» WHAT IS EXPECTED
What is needed is every line from the one holding "Open the Facebook social icon" to the last line of the data below, printed exactly and without pictures.

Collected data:

___

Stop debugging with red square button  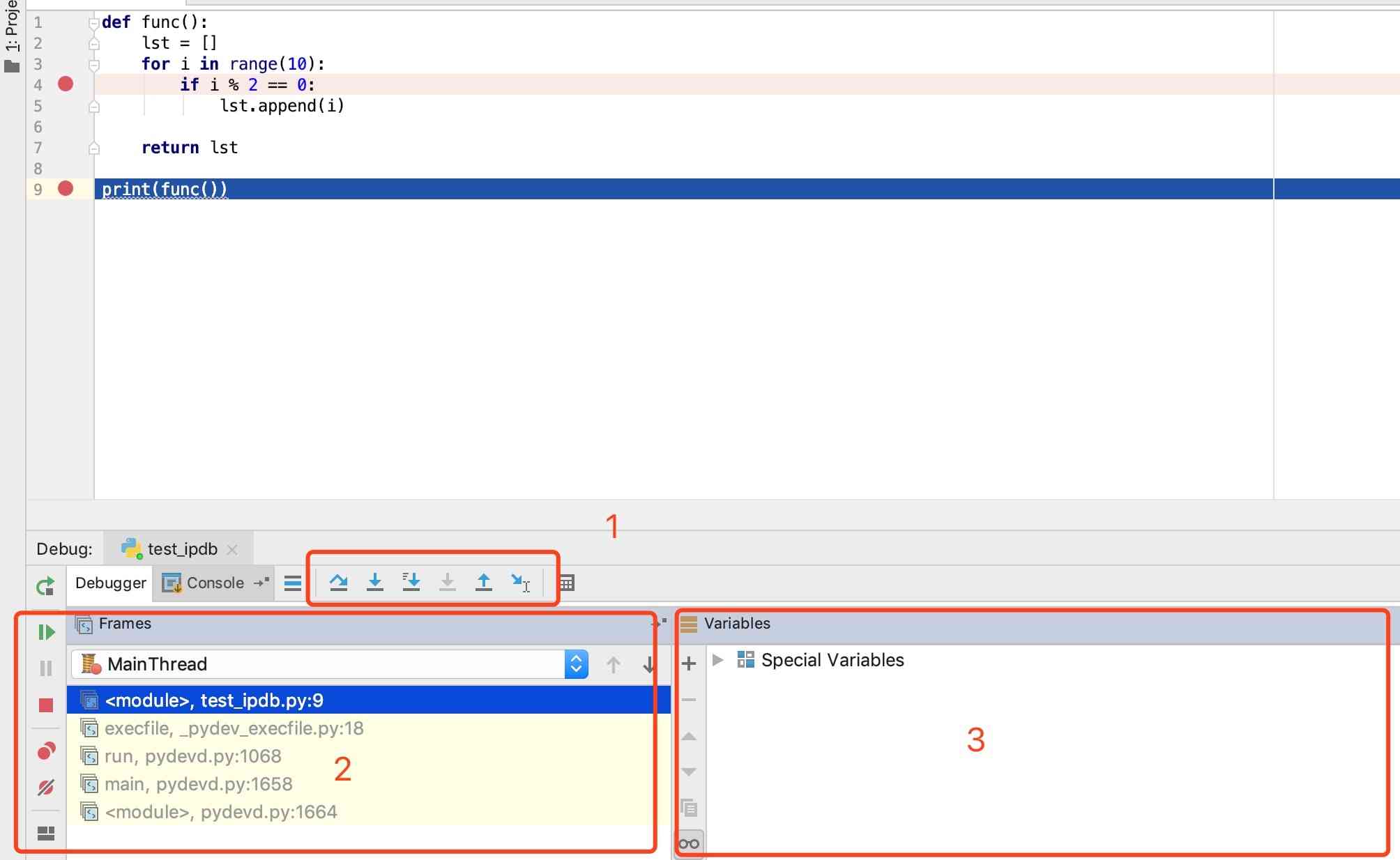46,705
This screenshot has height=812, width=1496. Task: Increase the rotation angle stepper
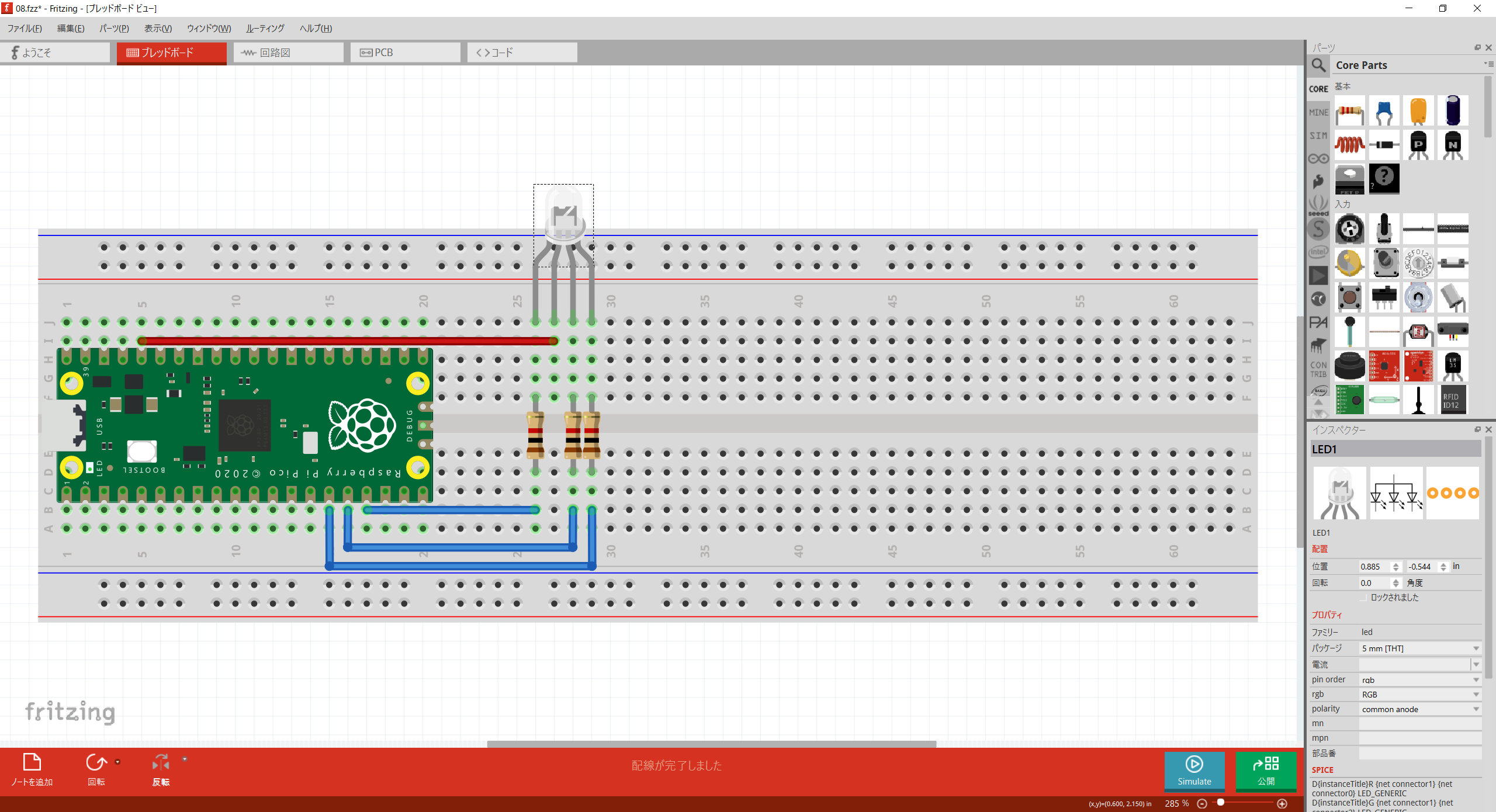[x=1395, y=580]
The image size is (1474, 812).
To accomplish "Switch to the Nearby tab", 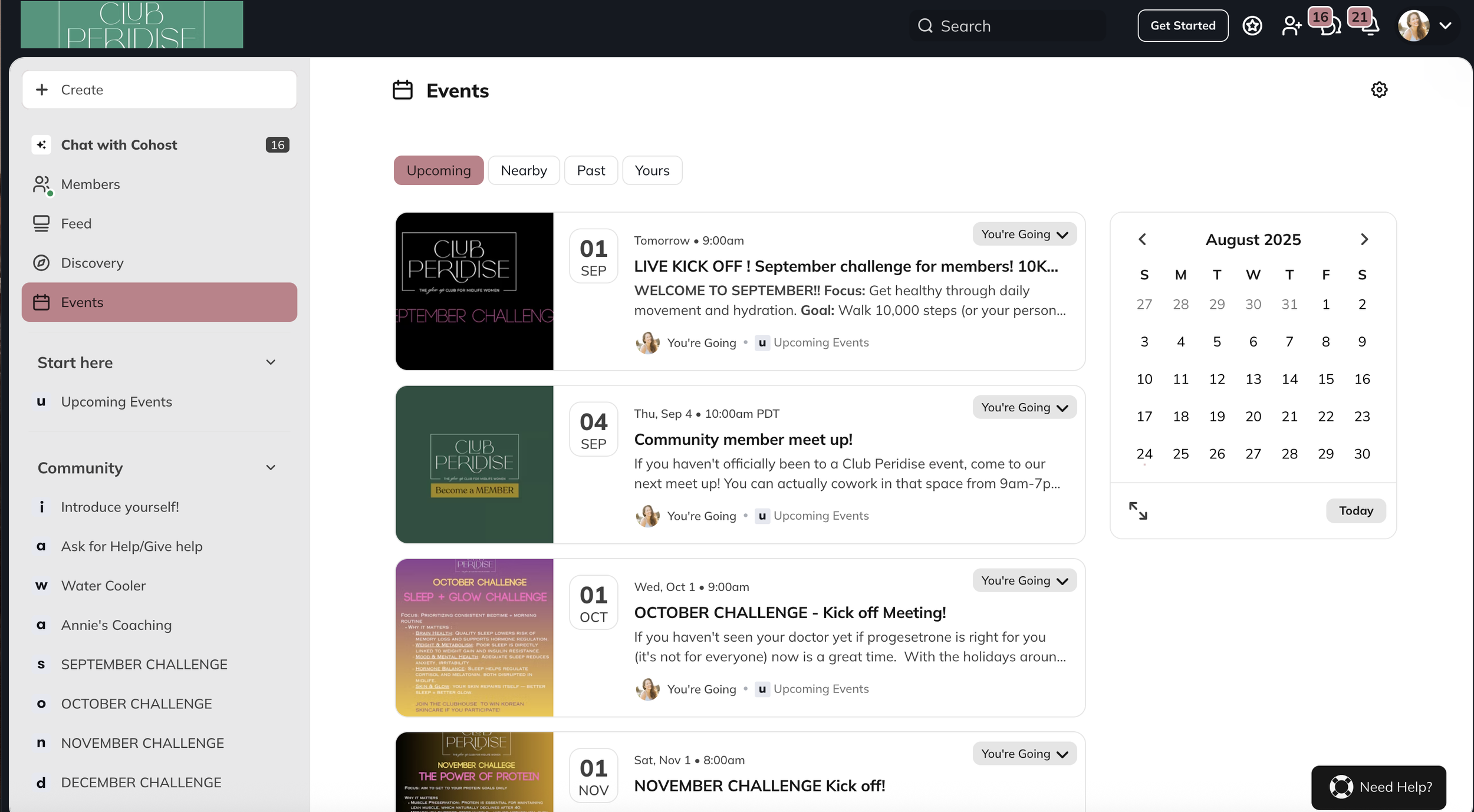I will (x=524, y=170).
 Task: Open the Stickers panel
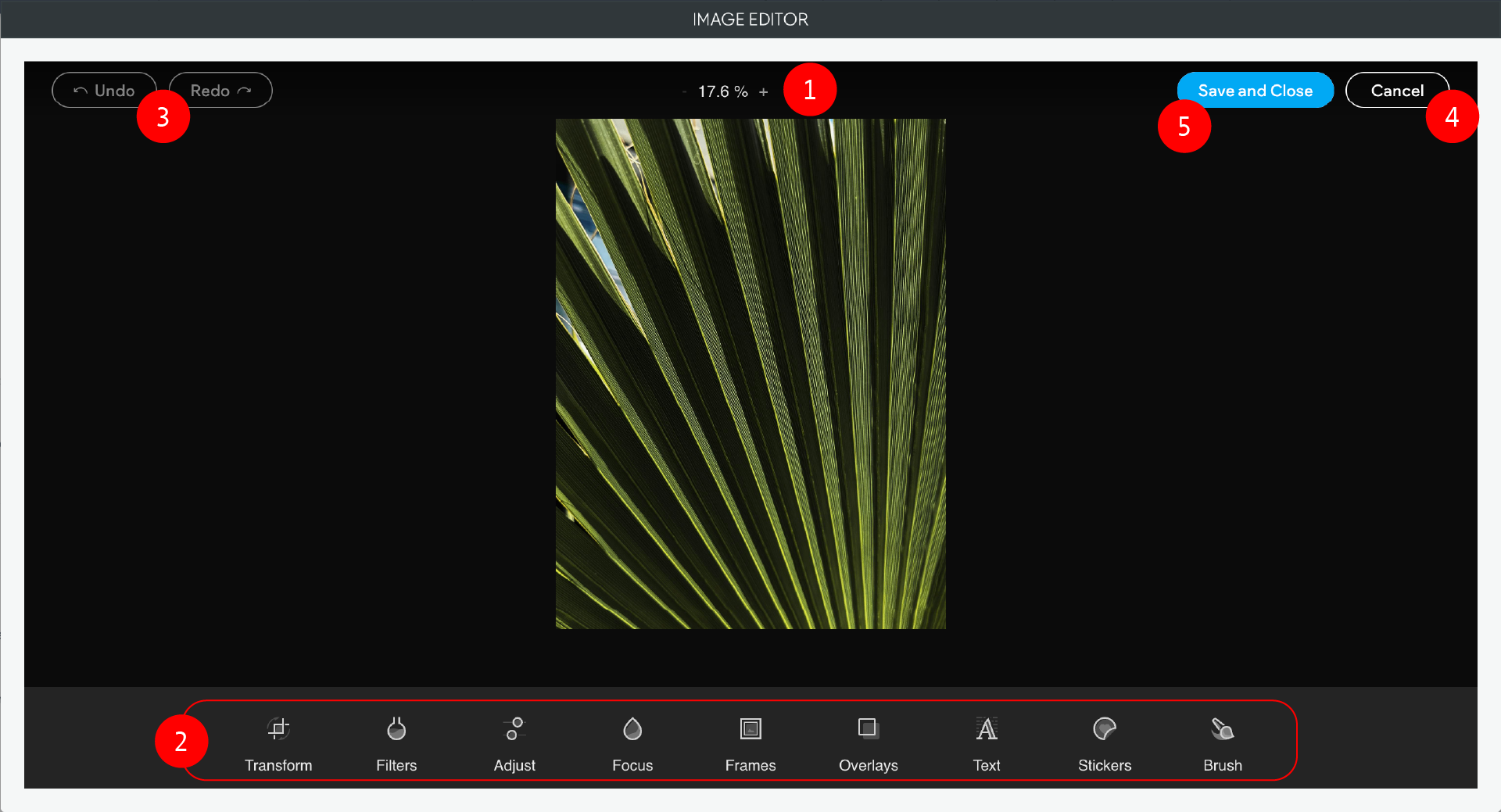point(1104,741)

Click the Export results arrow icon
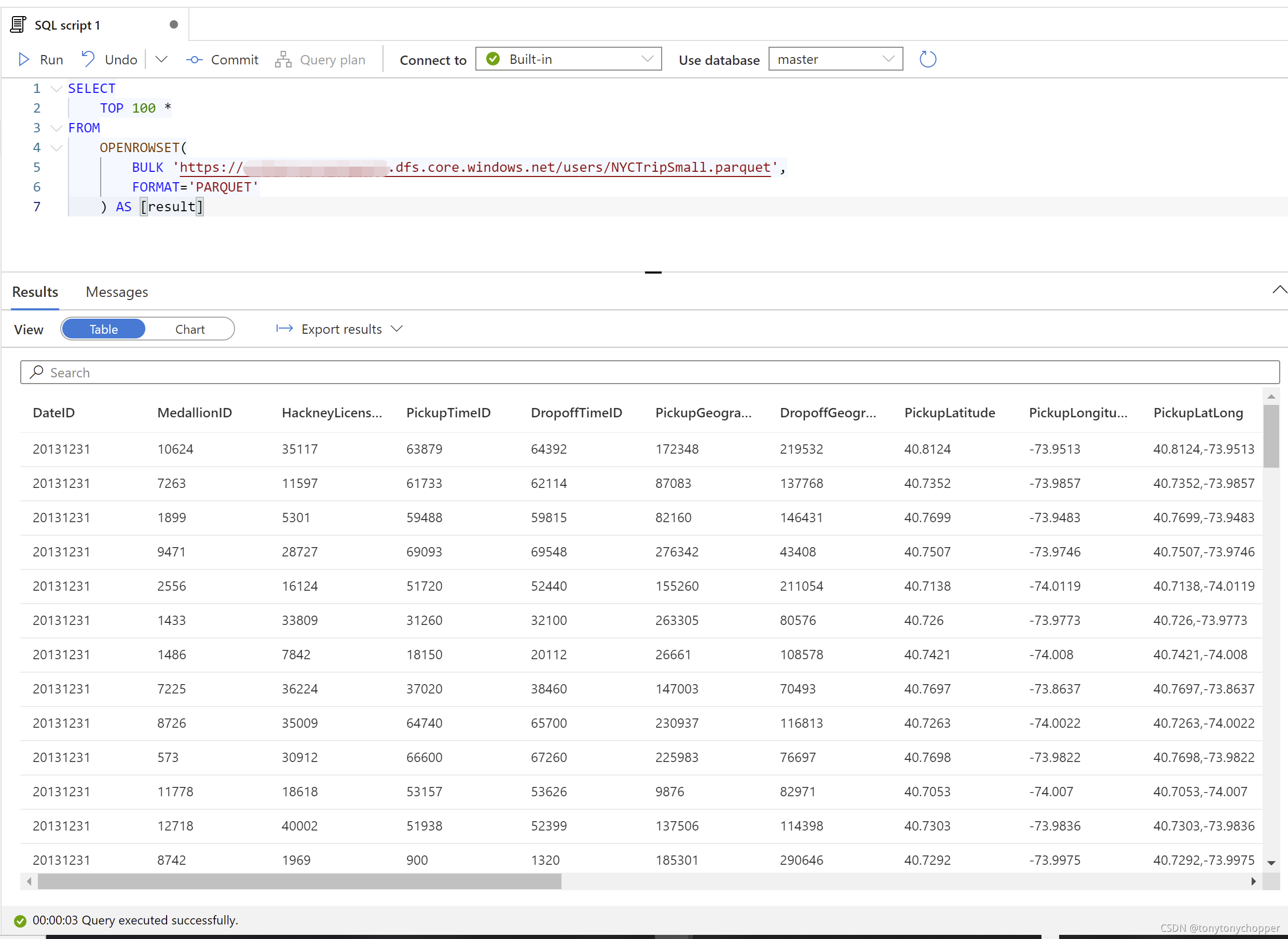[x=284, y=329]
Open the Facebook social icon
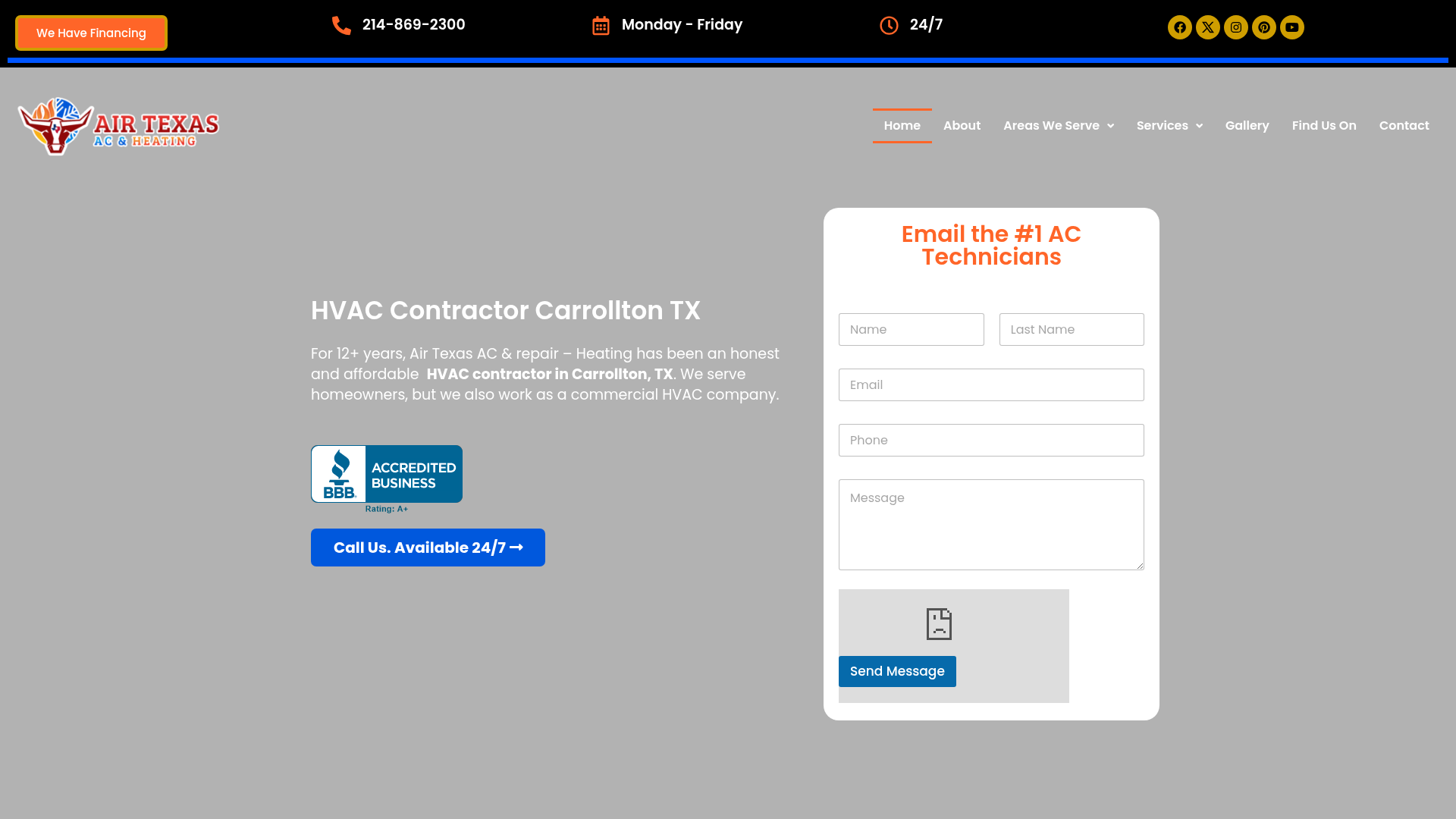 click(x=1179, y=27)
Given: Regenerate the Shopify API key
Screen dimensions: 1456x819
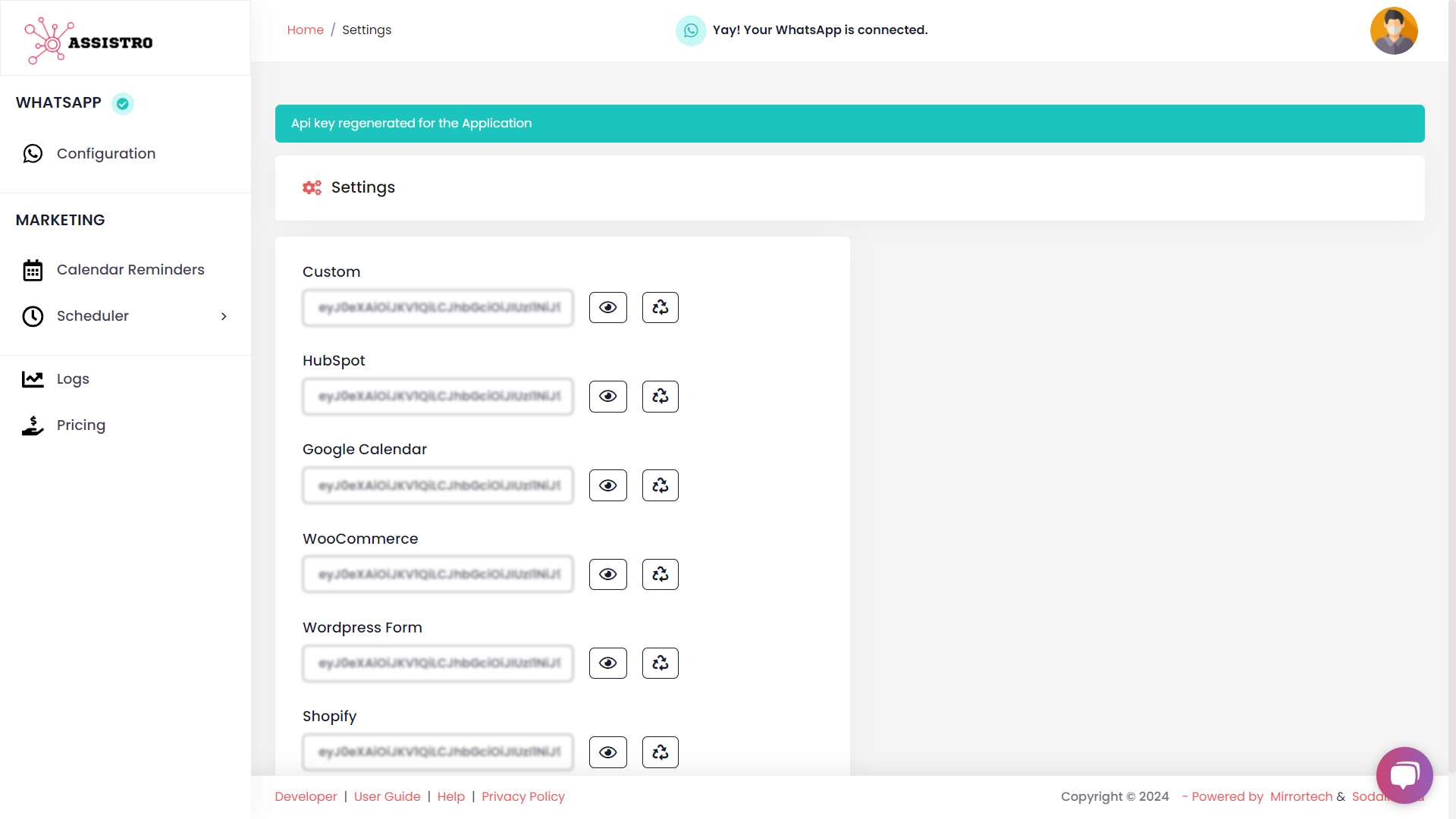Looking at the screenshot, I should click(x=660, y=752).
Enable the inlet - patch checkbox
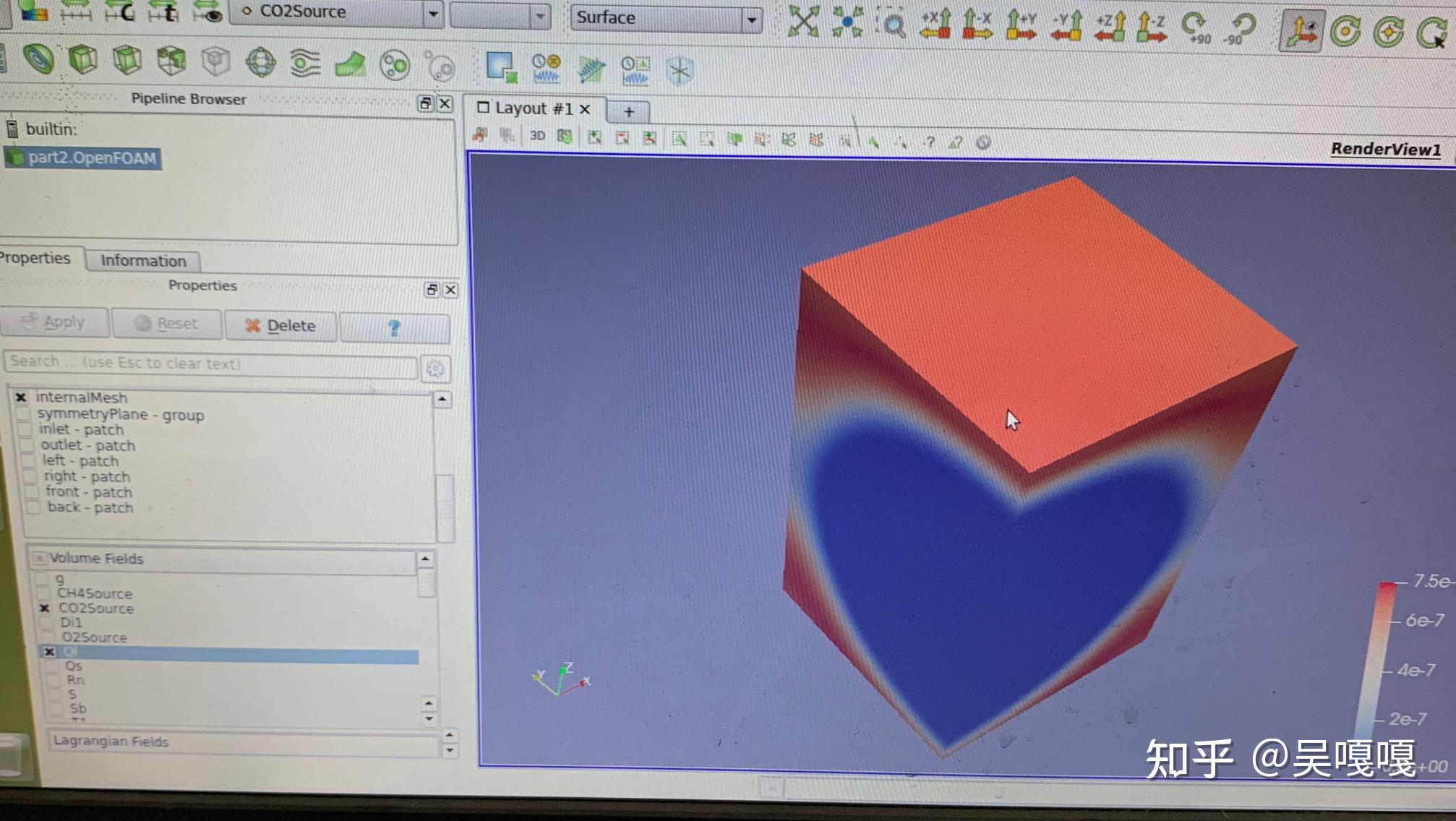Screen dimensions: 1456x821 [x=24, y=429]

___

» ANSWER FOR THIS EXERCISE
Open the Facebook social icon
 click(x=1179, y=27)
Given: Regenerate the Shopify API key
Screen dimensions: 1456x819
Looking at the screenshot, I should click(x=660, y=752).
Enable the inlet - patch checkbox
Screen dimensions: 1456x821 [x=24, y=429]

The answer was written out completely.